- Things to do -
**A)** Answer these questions using the profile of the anthropology professor, with one short answer per line.
(i) Which press is publishing her forthcoming book on American adoption?
(ii) From which two countries had the families she studied adopted children?
(iii) For how long has she worked in the Andean region of Latin America?
**B)** Write the next part of the profile of the anthropology professor, continuing from its final sentence.

- Text for analysis -
^^^^^^^^^^^^^^^^

Professor of Anthropology

Expertise: Adoption (International and Transracial), Andean Region of Latin America, Agrarian Issues, Shining Path Movement, Informal Economies, Quechua People

Seligmann is the author of the forthcoming book “Broken Links, Enduring Ties: American Adoption across Race, Class, and Nation” (Stanford University Press July 2013). She has done first-hand research and extensive interviews on families who have adopted children from China and Russia, and who have adopted African American children transracially. She can discuss the changing faces of American families, which constitutes a particular kind of immigration. In addition, she can also discuss women and work, specifically the participation of women in the informal economy.

Seligmann has worked in the Andean region of Latin America for more than twenty years.  She specializes in agrarian issues, Quechua culture and the dynamics of the informal economy.

^^^^^^^^^^^^^^^^

- Input data -
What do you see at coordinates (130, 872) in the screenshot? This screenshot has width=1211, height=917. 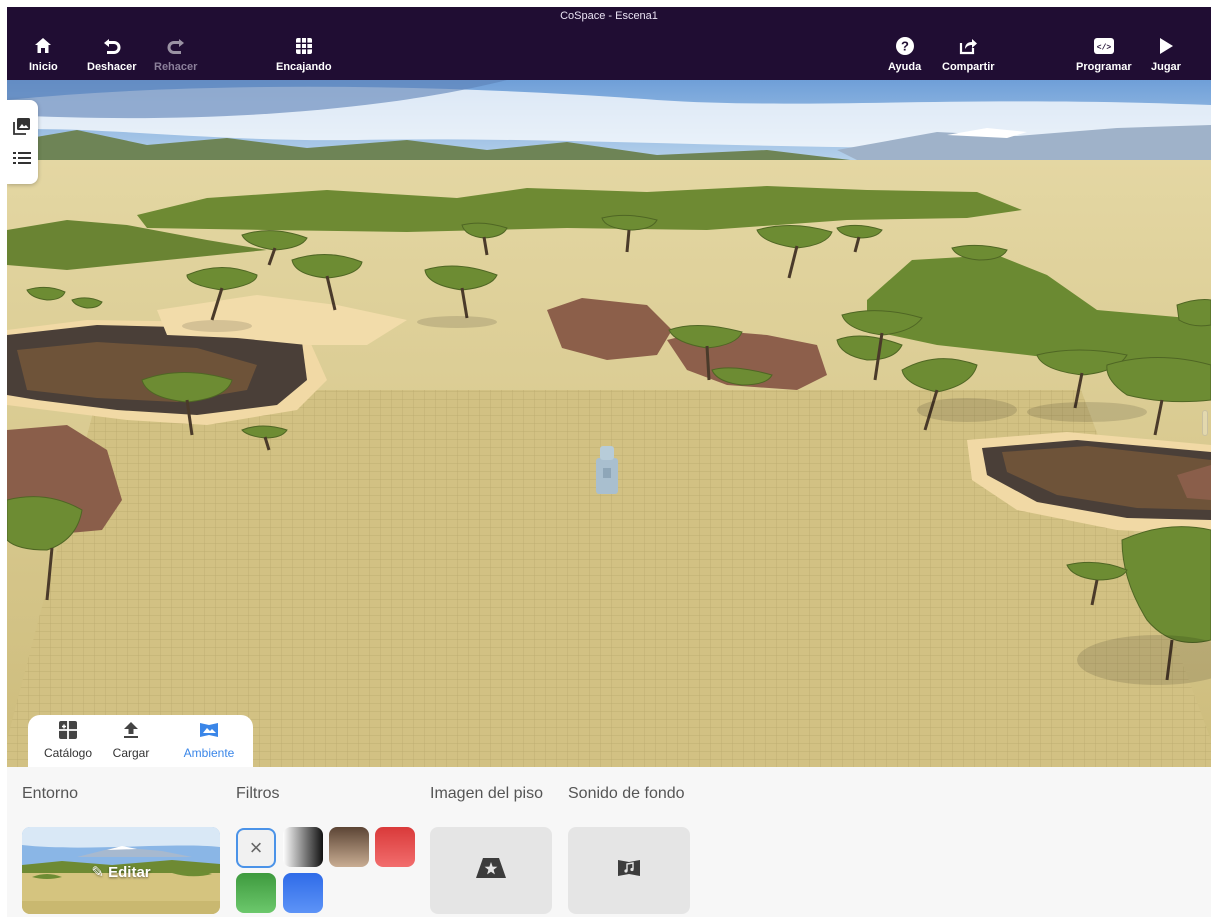 I see `edit-label: Editar` at bounding box center [130, 872].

^^^^^^^^^^^^^^^^

- Answers for this exercise -
**A)**
(i) Stanford University Press
(ii) China and Russia
(iii) More than twenty years

**B)**
She received her PhD from the University of Illinois-Urbana in 1987.  She was associate director of the Center for Latin American and Iberian Studies at the University of Wisconsin-Madison, and a faculty fellow in the Program in Agrarian Studies at Yale University before coming to George Mason. 

Seligmann is fluent in Spanish and Quechua. 

She has published political analyses in local and national newspapers and journals, including The Washington Post and the Latin American Studies Association Forum.